### Material supplied ###
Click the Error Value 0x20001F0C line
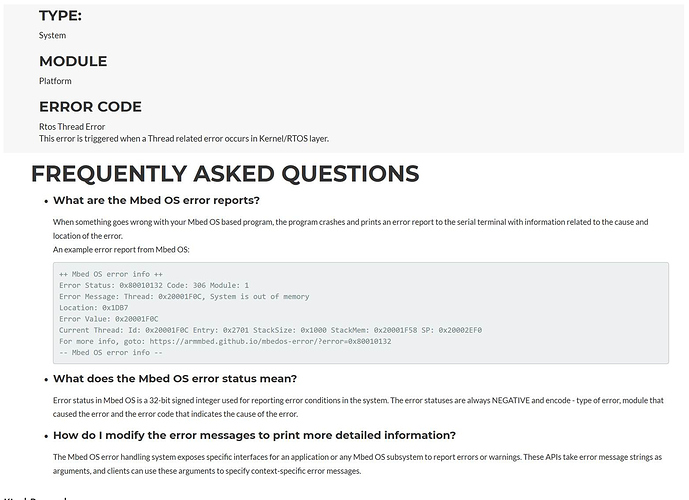Screen dimensions: 689x500 tap(109, 319)
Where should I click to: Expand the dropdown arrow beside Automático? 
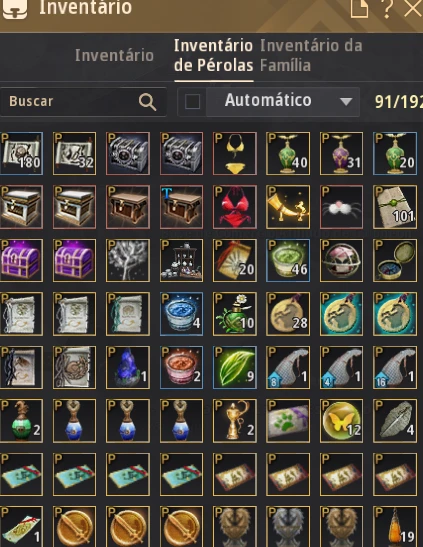[x=346, y=102]
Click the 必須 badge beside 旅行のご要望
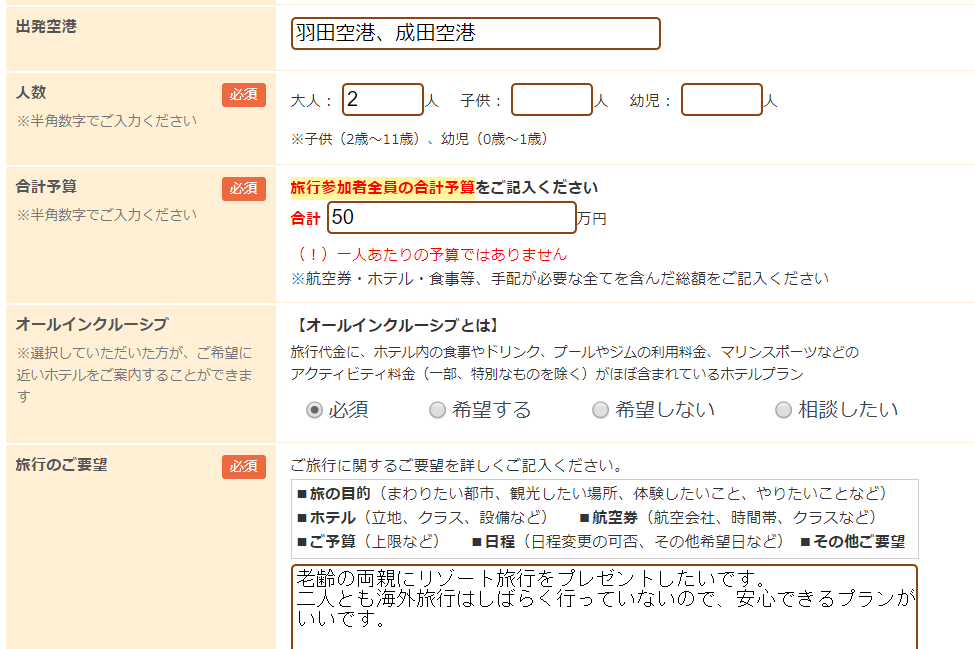 pos(244,467)
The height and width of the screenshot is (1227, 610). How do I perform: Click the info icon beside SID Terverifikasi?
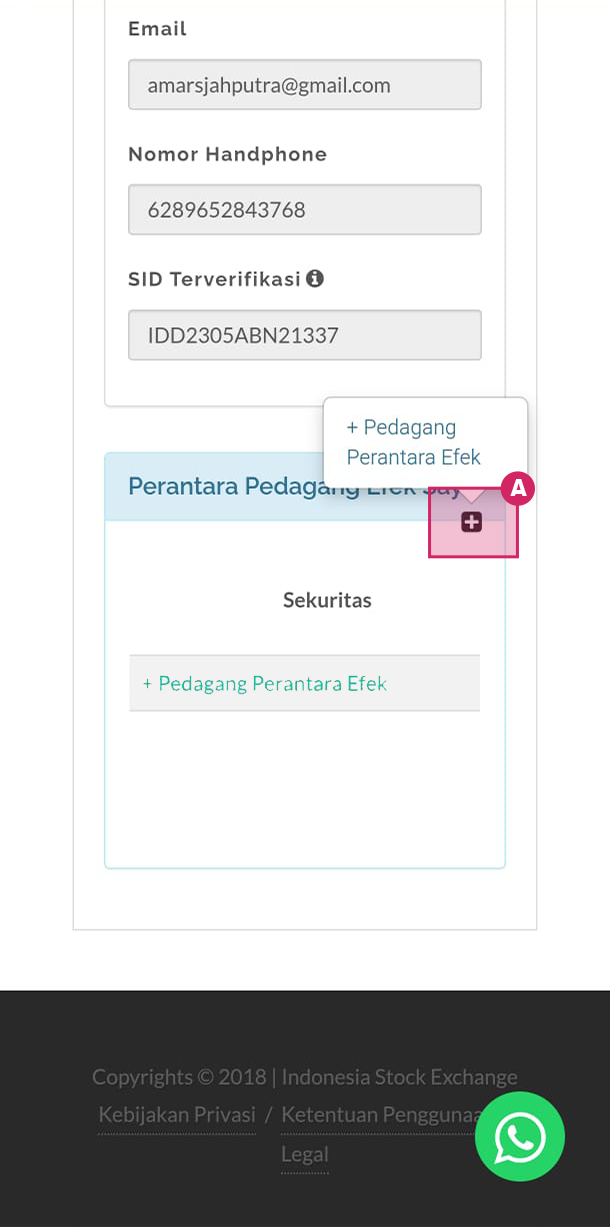coord(315,279)
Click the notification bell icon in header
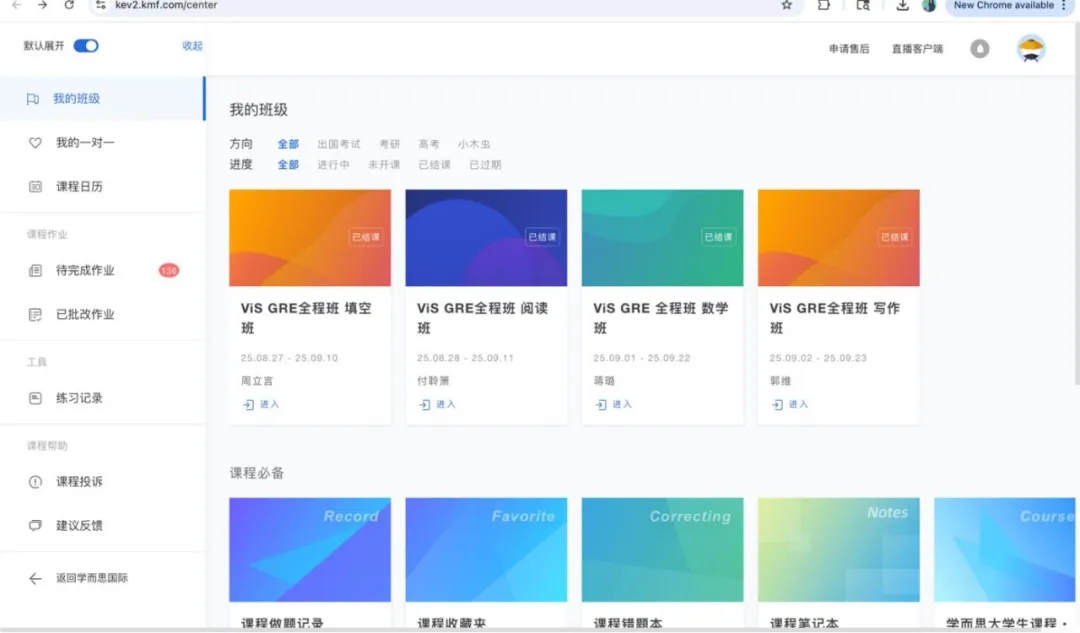Screen dimensions: 1080x633 point(980,49)
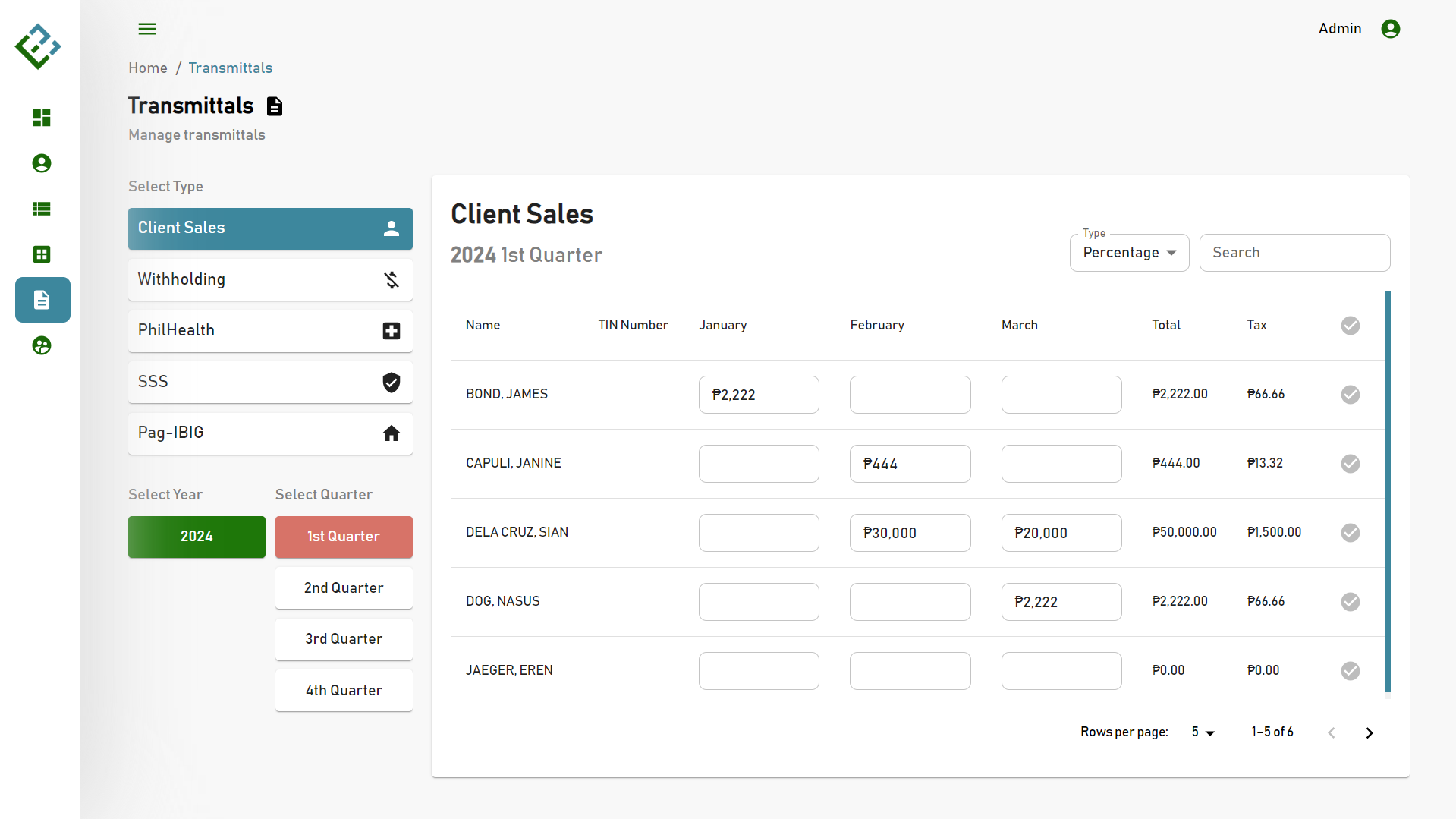The height and width of the screenshot is (819, 1456).
Task: Open the rows per page dropdown
Action: click(x=1203, y=732)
###
Work instructions:
Output the lines of all the items above as a Markdown table with the columns No. and Text, one row per line numbered in order. Skip blank lines and leave out the pictures.

Answer to this task:
| No. | Text |
|---|---|
| 1 | Click the Error Value 0x20001F0C line |
| 2 | Screen dimensions: 689x500 tap(109, 319) |
| 3 | Where should I click to: Expand the dropdown arrow beside Automático?  |
| 4 | [x=346, y=102] |
| 5 | Click the 必須 badge beside 旅行のご要望 |
| 6 |  pos(244,467) |
| 7 | The height and width of the screenshot is (1227, 610). How do I perform: Click the info icon beside SID Terverifikasi? |
| 8 | coord(315,279) |
| 9 | Click the notification bell icon in header |
| 10 | Screen dimensions: 1080x633 point(980,49) |
| 11 | The height and width of the screenshot is (819, 1456). |
| 12 | Task: Open the rows per page dropdown |
| 13 | Action: click(x=1203, y=732) |